Erdkröten haben im Gegensatz zu Fröschen eine runzlige Haut. Hinter den Ohren sitzen die großen Drüsenwülste, die Bitterstoffe produzieren. So hält die Kröte ihre Feinde ab - Menschen sollten sich nach dem Kontakt mit den Tieren die Hände waschen. Erdkröten haben eine waagrechte Pupille und atmen, indem sie schlucken, deshalb ist der Krötenhals ständig in Bewegung.

Mit Eimern und Taschenlampen ausgerüstet, geht es mit Einbruch der Dunkelheit für die freiwilligen Helfer los. Es ist wieder kühler, den ganzen Tag hat es nicht geregnet - Johann Beck rechnet mit einer geringen Ausbeute. Seine beiden jungen Helfer machen aber einen Fund nach dem anderen. Am Zaun und auch in den in regelmäßigen Abständen in den Boden eingelassenen Eimern tummeln sich die Erdkröten, mal als "Doppeldecker", öfter aber als Einzelgänger.

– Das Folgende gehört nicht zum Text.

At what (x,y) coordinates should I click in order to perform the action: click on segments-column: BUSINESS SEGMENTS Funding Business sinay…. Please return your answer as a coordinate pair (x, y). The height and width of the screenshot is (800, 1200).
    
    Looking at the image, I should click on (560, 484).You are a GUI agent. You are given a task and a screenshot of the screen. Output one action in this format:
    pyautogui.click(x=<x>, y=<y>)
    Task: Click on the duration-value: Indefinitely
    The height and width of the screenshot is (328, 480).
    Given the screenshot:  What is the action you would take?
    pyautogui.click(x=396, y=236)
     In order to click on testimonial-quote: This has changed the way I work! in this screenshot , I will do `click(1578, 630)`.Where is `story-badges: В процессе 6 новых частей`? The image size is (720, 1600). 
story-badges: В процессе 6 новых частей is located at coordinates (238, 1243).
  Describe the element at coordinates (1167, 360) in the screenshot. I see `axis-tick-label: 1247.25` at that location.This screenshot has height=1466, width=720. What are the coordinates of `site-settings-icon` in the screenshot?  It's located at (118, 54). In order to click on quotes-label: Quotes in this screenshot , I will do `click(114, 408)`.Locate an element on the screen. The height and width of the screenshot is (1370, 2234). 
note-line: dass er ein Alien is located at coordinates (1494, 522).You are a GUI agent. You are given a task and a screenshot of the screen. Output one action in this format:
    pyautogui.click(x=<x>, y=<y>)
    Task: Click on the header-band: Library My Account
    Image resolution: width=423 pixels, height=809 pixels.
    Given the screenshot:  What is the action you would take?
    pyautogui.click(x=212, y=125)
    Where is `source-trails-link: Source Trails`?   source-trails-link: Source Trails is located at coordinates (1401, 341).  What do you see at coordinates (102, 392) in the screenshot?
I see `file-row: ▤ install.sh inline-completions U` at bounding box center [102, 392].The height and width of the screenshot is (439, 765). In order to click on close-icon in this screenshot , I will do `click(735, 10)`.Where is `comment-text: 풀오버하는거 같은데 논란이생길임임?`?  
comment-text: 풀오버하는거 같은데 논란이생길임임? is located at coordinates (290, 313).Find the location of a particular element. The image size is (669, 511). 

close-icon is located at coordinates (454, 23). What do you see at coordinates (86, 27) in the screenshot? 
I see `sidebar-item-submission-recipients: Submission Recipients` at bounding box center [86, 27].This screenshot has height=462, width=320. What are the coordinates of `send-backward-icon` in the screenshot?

Und auch ein ganz besonderes Tier ist an diesem Abend im Krötenzaun gelandet: Der Springfrosch zählt zu den in Bayern gefährdeten Arten. Seine Sprungkraft von bis zu zwei Metern zeigt er den Naturfreunden aber nicht. Nach wenigen kurzen Sprüngen ist er auf der sicheren Seite der Straße bereits im Gras verschwunden.

Nach 800 Metern Zaun ist Johann Beck mit der Krötenzahl zufrieden. 25 Männchen, zehn Weibchen und den Springfrosch konnten er und sein Team über die Straße tragen. Bei dem Wetter sei das gar nicht schlecht, so Beck. Seiner Auffassung nach könnte die Wanderung auch bald schon wieder vorbei sein, wenn das Wetter feucht und mild bleibt. Darauf könne man sich aber nicht verlassen. Deshalb seien freiwillige Helfer so wichtig: Es wollen nicht immer die Gleichen nachts auf die Pirsch gehen. Wer Lust hat, kann sich direkt bei Johann Beck, Telefon (08421) 3161, anmelden und wird dann vor den Einsätzen benachrichtigt.

In dieser Woche konnten seit Karfreitag allein am Zaun bei Weißenkirchen etwa 1000 Kröten auf die sichere Straßenseite getragen werden. Dort befindet sich das Laichgewässer der Tiere - wenn sie das erreicht haben, ist der Krötennachwuchs gesichert.